#### [Action item]
Using the records below, write out again exactly the lines that begin at the line containing "news (723, 45)" and end at the line containing "Wet and dry thermometer WD-5 (307, 2144)", and no other lines.

· · · · ·

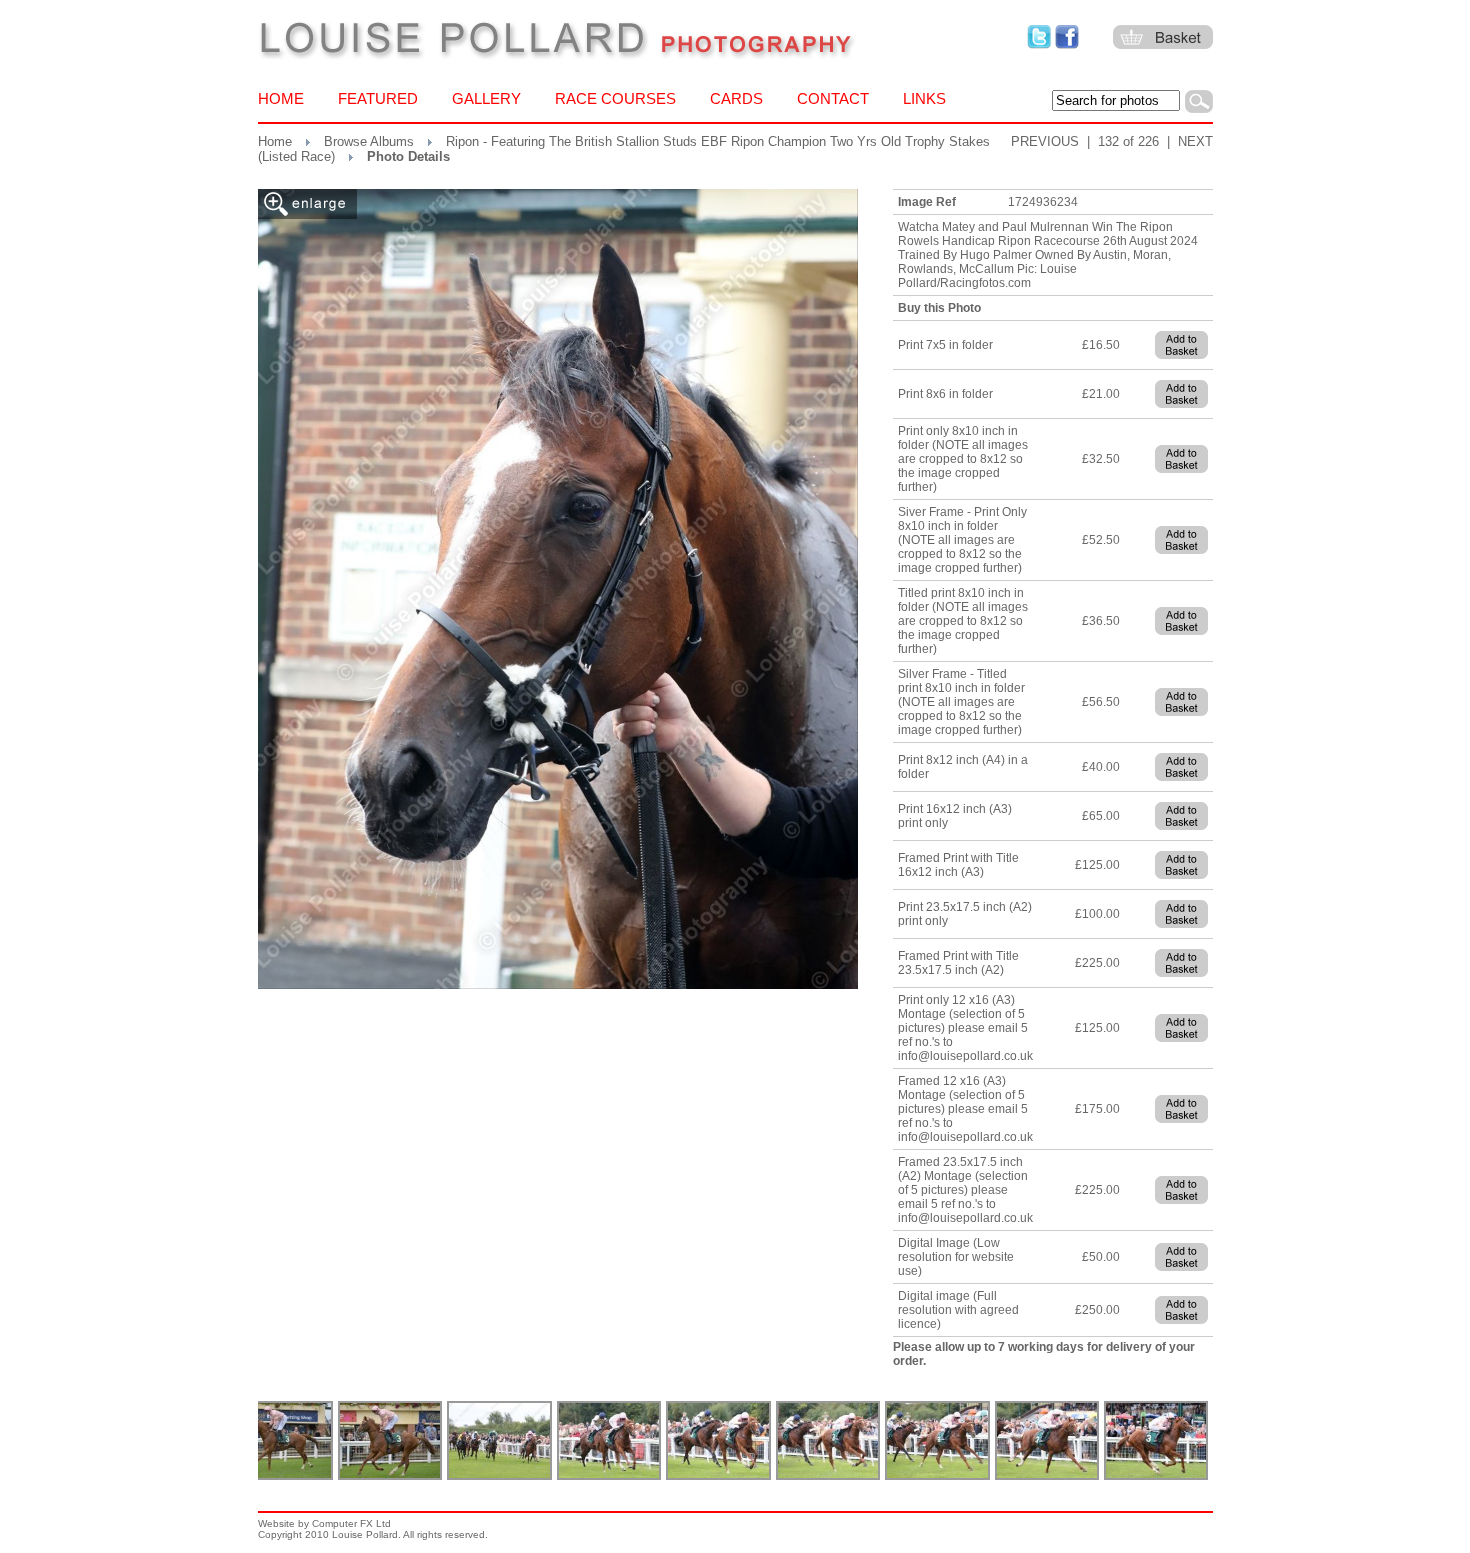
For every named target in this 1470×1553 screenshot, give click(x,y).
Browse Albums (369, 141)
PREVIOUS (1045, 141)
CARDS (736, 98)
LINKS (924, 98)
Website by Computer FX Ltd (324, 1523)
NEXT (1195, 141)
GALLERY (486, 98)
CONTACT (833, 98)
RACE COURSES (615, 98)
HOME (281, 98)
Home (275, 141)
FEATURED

· · · · ·

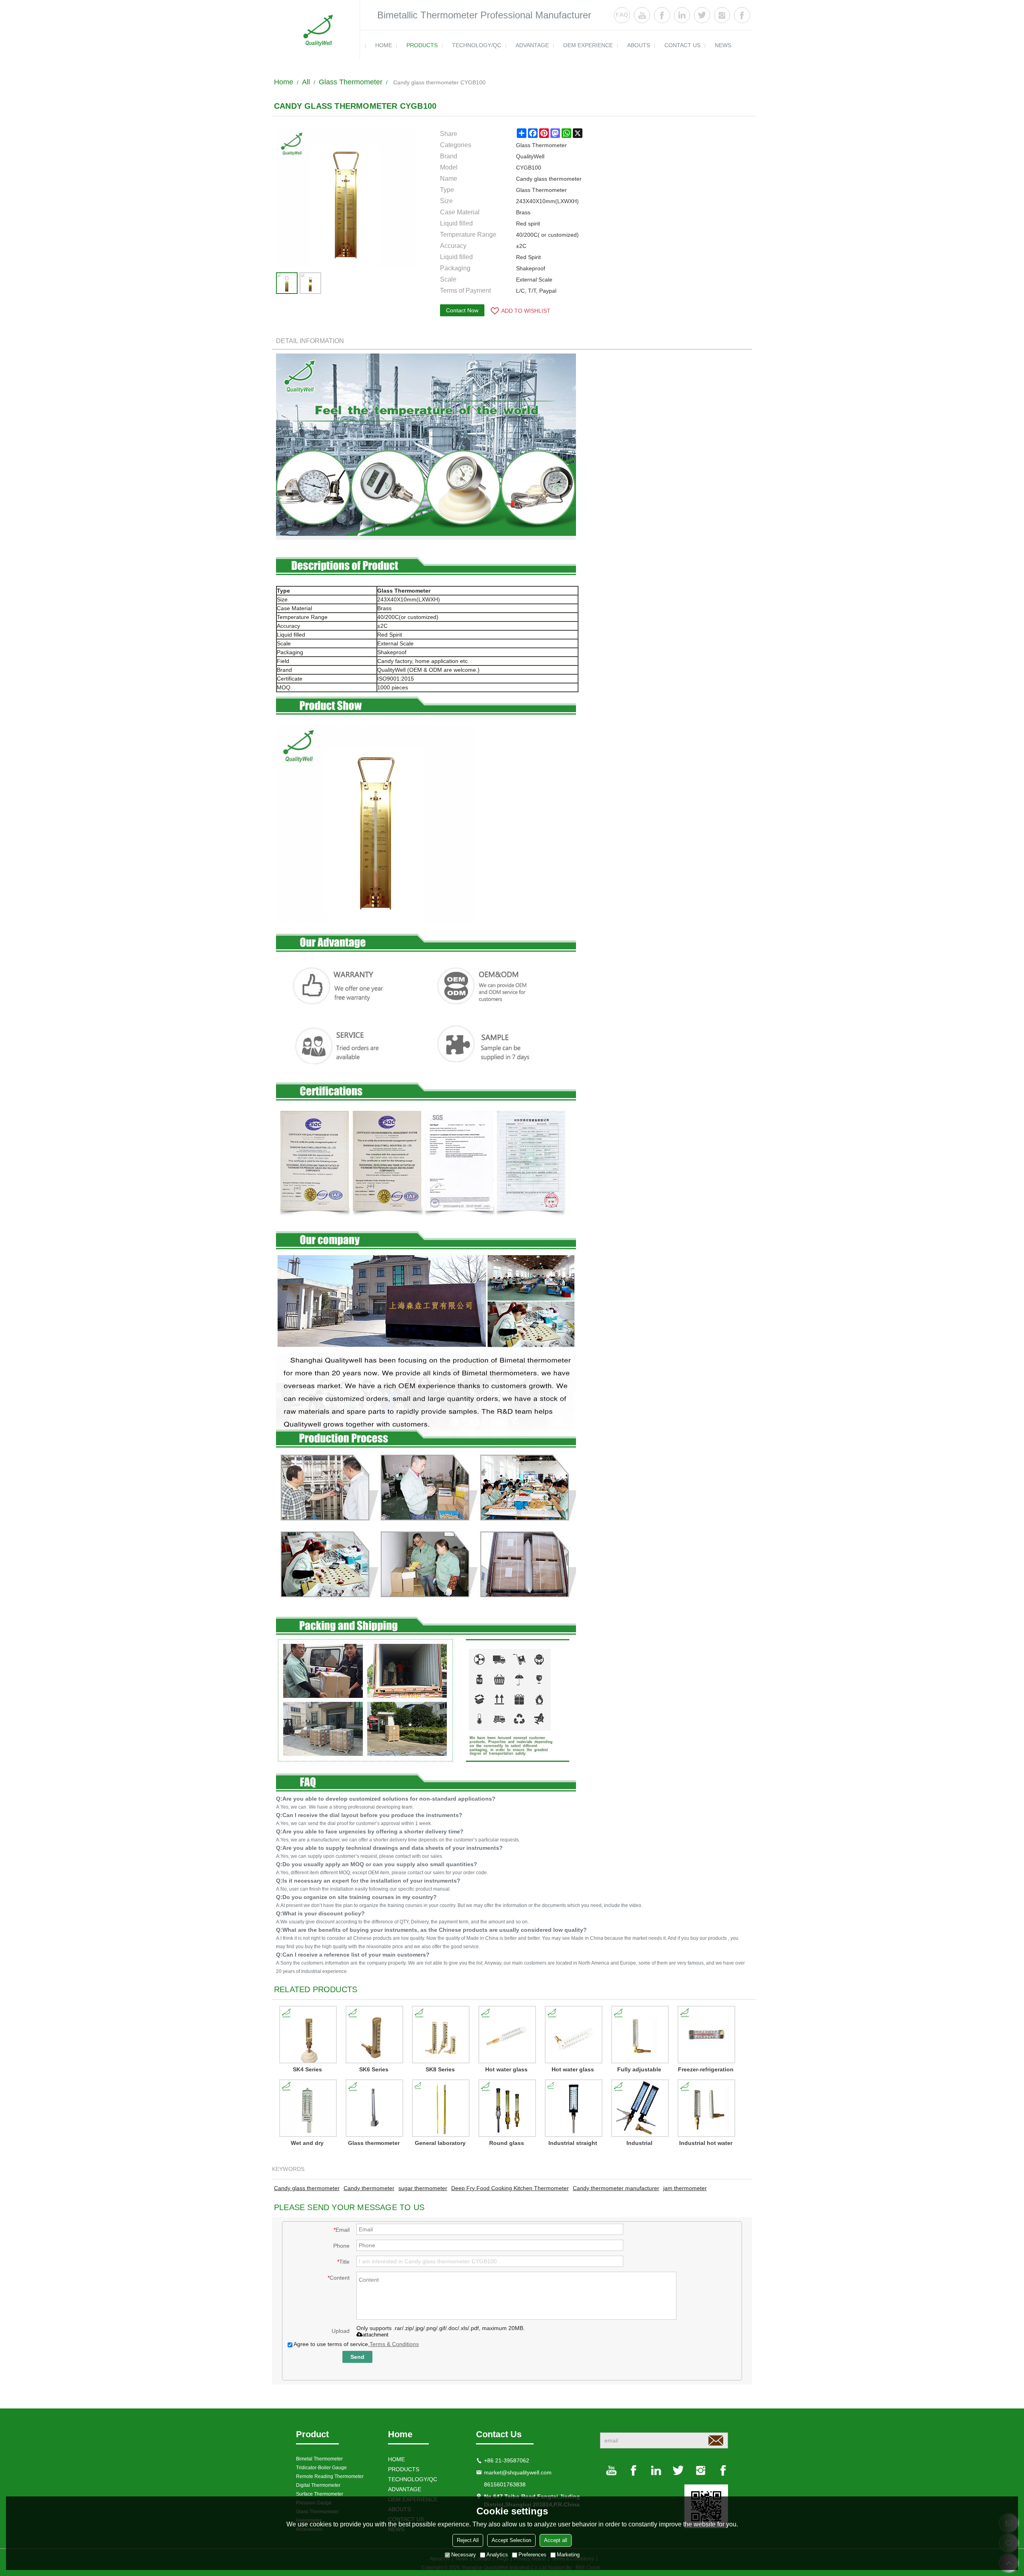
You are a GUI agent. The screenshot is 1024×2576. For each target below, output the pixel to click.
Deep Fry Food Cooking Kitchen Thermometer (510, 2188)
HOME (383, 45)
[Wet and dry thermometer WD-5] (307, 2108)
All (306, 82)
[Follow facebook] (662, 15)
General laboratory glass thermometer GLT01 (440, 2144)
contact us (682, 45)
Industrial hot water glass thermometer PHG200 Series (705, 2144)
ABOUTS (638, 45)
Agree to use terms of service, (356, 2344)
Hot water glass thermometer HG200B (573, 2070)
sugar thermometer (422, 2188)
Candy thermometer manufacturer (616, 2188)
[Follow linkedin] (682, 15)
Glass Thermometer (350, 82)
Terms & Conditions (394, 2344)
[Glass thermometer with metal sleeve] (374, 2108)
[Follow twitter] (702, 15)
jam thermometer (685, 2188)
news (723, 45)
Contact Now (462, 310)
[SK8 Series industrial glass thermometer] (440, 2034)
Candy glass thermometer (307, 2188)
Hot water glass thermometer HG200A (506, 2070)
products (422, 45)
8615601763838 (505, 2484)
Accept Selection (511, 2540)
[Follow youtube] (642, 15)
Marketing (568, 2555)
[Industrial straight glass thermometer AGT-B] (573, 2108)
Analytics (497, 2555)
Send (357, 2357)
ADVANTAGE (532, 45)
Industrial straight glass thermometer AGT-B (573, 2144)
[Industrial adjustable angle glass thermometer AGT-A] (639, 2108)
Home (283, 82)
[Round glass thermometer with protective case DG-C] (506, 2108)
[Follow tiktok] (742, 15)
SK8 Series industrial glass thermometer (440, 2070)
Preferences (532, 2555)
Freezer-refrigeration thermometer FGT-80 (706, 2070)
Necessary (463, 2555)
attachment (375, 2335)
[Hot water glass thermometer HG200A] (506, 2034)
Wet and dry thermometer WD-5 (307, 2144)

· · · · ·

#### [Reply]
news (723, 45)
Contact Now (462, 310)
[SK8 Series industrial glass thermometer] (440, 2034)
Candy glass thermometer (307, 2188)
Hot water glass thermometer HG200A (506, 2070)
products (422, 45)
8615601763838 (505, 2484)
Accept Selection (511, 2540)
[Follow youtube] (642, 15)
Marketing (568, 2555)
[Industrial straight glass thermometer AGT-B] (573, 2108)
Analytics (497, 2555)
Send (357, 2357)
ADVANTAGE (532, 45)
Industrial straight glass thermometer AGT-B (573, 2144)
[Industrial adjustable angle glass thermometer AGT-A] (639, 2108)
Home (283, 82)
[Round glass thermometer with protective case DG-C] (506, 2108)
[Follow tiktok] (742, 15)
SK8 Series industrial glass thermometer (440, 2070)
Preferences (532, 2555)
Freezer-refrigeration thermometer FGT-80 (706, 2070)
Necessary (463, 2555)
attachment (375, 2335)
[Hot water glass thermometer HG200A] (506, 2034)
Wet and dry thermometer WD-5 (307, 2144)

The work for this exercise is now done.